Alexander TheGreat
Alexander TheGreat

Reputation: 31

Getting a DFS from a BFS?

Is it possible to get a DFS doing a BFS search? If I just use a stack and then pop them out wouldn't it come out in DFS order?

I am trying to do a DFS search but I only have an adjacency list with outgoing edges, so I don't know how to get the indegree of every vertex.

0: 2,4 1: none 2: 1,3 3: none 4: none

so 0 has outgoing edges to 2 and 4.

I'm kinda lost and thought if I did BFS search using a stack I would get a DFS and then the topological order.

Upvotes: 2

Views: 1019

Answers (2)

AnT stands with Russia
AnT stands with Russia

Reputation: 320777

If you take a classic BFS algorithm and replace the FIFO queue with a LIFO stack, you will indeed get DFS vertex discovery order - so called DFS pre-ordering. I.e. the order in which your algorithm will visit graph vertices for the very first time will be exactly the same as in DFS.

However, this will not give you DFS memory usage and will not give you post-ordering of vertices - other extremely important properties of the classic DFS algorithm (Why is depth-first search claimed to be space efficient?)

In other words, it is completely incorrect to claim that replacing the BFS queue with a stack will turn BFS into DFS. These algorithms in their canonical form have completely different internal structures. What you will obtain through such replacement is a pseudo-DFS algorithm, which will successfully simulate DFS pre-ordering, but will not provide you with DFS post-ordering.

So it is a question of what you are trying to use it for. Do you need DFS post-ordering?

And it looks like you actually do. The classic toposort algorithm is based specifically on using the vertex post-ordering generated by DFS. The toposort order is the order in which the classic DFS algorithm makes its very last visit to each vertex. This immediately means that your pseudo-DFS will not work for that purpose.

There's probably some way to "whip it into submission" and somehow make it work by adding bunch of crutches here and there, but it is simply not worth it. Just take the classic genuine DFS and use it. It will do it in much more simple, elegant and efficient manner.

Upvotes: 0

aa333
aa333

Reputation: 2574

When done iteratively, the only difference between DFS and BFS is the data structure used to store to the vertices that will be processed in future iterations.

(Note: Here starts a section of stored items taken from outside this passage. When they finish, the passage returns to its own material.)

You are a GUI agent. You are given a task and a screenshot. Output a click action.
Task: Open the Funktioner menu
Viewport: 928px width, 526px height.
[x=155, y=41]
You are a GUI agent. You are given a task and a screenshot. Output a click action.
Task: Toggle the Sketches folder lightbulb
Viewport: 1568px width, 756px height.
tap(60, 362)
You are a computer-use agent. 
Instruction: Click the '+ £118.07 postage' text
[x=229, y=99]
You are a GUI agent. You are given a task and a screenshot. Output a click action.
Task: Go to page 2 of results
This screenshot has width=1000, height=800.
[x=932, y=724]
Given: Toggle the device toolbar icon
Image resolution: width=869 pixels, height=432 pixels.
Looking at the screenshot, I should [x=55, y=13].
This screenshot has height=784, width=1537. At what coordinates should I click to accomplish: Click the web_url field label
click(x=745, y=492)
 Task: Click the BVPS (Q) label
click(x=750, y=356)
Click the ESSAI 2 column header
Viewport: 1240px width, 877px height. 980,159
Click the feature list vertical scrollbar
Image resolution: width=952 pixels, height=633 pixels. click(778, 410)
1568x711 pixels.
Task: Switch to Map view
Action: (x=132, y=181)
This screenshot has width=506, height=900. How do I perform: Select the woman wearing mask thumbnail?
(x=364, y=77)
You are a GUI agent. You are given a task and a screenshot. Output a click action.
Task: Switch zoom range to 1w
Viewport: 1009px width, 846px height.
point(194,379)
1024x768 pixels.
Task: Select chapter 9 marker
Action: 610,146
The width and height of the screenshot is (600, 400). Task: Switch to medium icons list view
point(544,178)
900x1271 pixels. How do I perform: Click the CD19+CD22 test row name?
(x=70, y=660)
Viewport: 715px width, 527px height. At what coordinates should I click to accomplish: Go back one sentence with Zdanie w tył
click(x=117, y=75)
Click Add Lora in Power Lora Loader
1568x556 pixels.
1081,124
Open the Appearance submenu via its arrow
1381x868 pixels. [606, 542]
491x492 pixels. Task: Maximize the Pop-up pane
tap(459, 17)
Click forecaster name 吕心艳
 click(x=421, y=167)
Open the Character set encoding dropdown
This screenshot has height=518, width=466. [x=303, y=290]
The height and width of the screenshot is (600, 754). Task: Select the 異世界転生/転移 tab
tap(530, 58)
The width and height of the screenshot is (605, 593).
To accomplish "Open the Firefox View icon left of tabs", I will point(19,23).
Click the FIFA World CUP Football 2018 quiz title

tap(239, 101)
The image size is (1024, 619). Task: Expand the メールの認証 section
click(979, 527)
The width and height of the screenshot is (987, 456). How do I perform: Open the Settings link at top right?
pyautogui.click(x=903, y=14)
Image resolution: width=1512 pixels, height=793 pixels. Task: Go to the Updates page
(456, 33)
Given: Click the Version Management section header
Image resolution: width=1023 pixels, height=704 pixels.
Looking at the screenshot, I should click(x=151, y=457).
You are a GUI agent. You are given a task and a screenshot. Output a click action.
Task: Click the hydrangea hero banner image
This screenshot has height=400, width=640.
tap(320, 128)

Use a queue and you get BFS, use a stack and you get DFS.

def bfs(g, start):
   discovered = [False] * (len(g) + 1)
   processed = [False] * (len(g) + 1)
   parents = [-1] * (len(g) + 1)
   discovered[start] = True
   q = deque()   #Different line
   q.append(start)
   while len(q) > 0:
    v = q.popleft() #Different line
    print "Visited:" + str(v)
    # process_ve(v)
    nbors = g[v]
    for n in nbors:
        if not p[n]:
            # process_edge((v,n))
            print ((v, n))
        if not discovered[n]:
            discovered[n] = True
            parents[n] = v
            q.append(n)
    # process_vl(v)
    processed[v] = True
    return parents

And DFS:

def dfs(g, start):
   discovered = [False] * (len(g) + 1)
   processed = [False] * (len(g) + 1)
   parents = [-1] * (len(g) + 1)
   discovered[start] = True
   q = list()  #Different line
   q.append(start)
   while len(q) > 0:
    v = q.pop()  #Different line
    print "Visited:" + str(v)
    # process_ve(v)
    nbors = g[v]
    for n in nbors:
        if not processed[n]:
            # process_edge((v,n))
            print ((v, n))
        if not discovered[n]:
            d[n] = True
            pts[n] = v
            q.append(n)
    # process_vl(v)
    processed[v] = True
    return parents

The examples in Python above should make that clear. The only difference between them is that we use a deque (Python's version of queue) in one and a list(Python's version of a stack) in the other.

The examples follow the algorithms as explained in The Algorithm Design Manual by Steve Skiena.